◆ Aim of the task ◆
What you should copy is the line containing "The width and height of the screenshot is (665, 323)." and all lines after it in the entries below, exactly and without anything added.

━━━━━ Excerpted data ━━━━━

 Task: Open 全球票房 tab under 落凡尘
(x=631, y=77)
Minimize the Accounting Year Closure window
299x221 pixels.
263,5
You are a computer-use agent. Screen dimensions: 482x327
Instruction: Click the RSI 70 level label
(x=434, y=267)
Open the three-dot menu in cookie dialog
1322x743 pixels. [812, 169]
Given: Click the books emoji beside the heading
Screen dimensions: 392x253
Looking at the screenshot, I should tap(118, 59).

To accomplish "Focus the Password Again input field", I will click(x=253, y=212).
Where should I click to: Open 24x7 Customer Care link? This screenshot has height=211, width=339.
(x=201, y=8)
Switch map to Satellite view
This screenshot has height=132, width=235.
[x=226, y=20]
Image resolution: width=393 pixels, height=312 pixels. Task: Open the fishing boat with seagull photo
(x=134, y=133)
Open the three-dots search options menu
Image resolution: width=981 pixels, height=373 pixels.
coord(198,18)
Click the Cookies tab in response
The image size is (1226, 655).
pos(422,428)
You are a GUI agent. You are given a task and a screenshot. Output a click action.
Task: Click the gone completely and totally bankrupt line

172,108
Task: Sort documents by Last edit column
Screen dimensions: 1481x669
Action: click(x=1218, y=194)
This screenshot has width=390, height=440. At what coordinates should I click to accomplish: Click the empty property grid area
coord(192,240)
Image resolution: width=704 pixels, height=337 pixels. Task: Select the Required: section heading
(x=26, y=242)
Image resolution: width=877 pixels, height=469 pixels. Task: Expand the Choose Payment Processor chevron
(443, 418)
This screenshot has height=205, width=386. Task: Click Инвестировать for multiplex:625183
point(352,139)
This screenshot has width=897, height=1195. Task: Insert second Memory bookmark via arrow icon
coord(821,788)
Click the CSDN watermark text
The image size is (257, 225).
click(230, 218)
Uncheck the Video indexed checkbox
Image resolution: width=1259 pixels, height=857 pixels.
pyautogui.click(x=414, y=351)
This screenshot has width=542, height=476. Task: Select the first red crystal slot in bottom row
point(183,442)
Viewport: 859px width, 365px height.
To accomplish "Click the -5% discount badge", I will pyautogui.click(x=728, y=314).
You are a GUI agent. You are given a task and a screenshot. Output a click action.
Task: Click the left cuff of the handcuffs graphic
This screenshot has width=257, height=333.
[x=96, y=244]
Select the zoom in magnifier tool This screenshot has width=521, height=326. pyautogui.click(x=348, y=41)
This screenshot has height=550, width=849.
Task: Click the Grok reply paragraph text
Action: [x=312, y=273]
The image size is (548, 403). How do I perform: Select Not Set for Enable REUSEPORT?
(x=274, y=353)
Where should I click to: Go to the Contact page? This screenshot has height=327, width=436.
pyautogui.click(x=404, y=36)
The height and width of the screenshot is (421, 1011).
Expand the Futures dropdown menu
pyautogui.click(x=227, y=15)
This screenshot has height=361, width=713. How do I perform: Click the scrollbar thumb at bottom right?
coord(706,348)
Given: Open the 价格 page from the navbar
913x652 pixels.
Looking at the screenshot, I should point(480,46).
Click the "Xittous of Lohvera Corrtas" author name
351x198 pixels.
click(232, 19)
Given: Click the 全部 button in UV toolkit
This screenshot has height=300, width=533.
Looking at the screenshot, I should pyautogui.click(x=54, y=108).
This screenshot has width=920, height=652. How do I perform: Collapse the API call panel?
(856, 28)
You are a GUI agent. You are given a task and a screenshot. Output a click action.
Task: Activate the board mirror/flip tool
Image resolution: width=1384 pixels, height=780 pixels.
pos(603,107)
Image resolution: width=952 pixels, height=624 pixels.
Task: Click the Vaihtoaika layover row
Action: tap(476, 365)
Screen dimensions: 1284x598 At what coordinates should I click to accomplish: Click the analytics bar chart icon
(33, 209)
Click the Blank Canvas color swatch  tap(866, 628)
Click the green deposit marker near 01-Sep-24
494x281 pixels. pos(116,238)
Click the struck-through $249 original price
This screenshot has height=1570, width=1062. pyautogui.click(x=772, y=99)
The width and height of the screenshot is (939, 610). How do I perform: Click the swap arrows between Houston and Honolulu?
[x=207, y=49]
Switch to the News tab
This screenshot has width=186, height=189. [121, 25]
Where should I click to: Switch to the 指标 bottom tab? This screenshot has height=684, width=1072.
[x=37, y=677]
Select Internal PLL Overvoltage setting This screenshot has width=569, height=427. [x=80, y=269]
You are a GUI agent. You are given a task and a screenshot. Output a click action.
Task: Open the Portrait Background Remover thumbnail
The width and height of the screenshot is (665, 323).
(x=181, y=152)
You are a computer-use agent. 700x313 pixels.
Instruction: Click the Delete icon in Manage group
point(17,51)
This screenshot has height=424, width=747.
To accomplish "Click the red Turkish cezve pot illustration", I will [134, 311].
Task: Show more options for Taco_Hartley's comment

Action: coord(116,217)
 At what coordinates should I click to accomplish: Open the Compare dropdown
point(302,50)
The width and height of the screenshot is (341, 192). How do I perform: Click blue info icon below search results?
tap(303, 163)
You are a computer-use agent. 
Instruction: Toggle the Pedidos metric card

━━━━━

◆ Problem solution ◆
The width and height of the screenshot is (665, 323).
(x=181, y=152)
You are a computer-use agent. 700x313 pixels.
Instruction: Click the Delete icon in Manage group
point(17,51)
This screenshot has height=424, width=747.
To accomplish "Click the red Turkish cezve pot illustration", I will [134, 311].
Task: Show more options for Taco_Hartley's comment

Action: coord(116,217)
 At what coordinates should I click to accomplish: Open the Compare dropdown
point(302,50)
The width and height of the screenshot is (341, 192). How do I perform: Click blue info icon below search results?
tap(303, 163)
You are a computer-use agent. 
Instruction: Toggle the Pedidos metric card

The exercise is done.